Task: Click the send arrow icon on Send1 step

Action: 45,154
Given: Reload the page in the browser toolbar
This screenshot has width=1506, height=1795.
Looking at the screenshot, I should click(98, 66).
* * *
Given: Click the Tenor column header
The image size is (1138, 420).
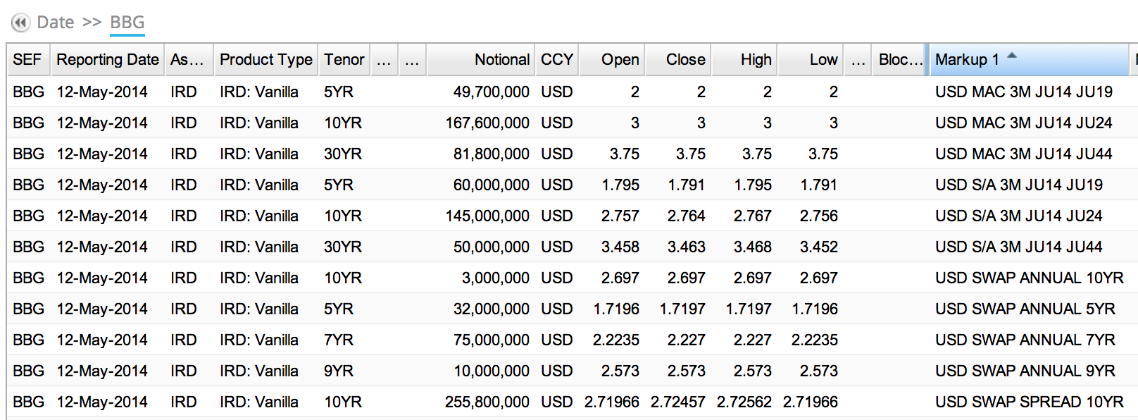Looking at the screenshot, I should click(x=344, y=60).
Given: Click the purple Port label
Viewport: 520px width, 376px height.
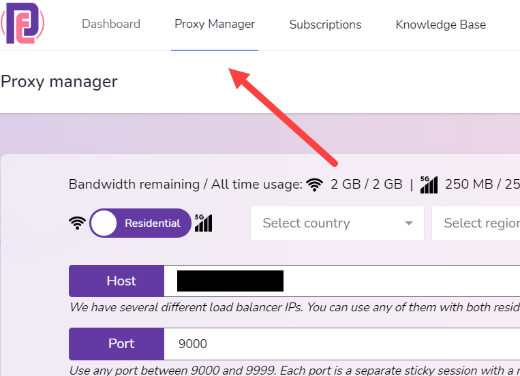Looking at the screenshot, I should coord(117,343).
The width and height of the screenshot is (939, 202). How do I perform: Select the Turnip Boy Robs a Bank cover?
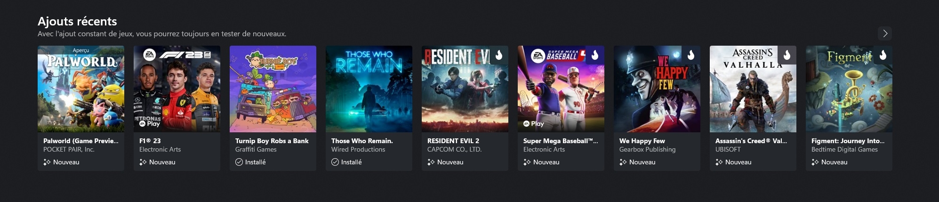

Instructions to follow |
Where the string "Given" occurs in a line of the material above, copy the whole line.

Answer to this problem |
Given: Reload the page in the browser toolbar
Given: Click the Tenor column header
Given: Click the purple Port label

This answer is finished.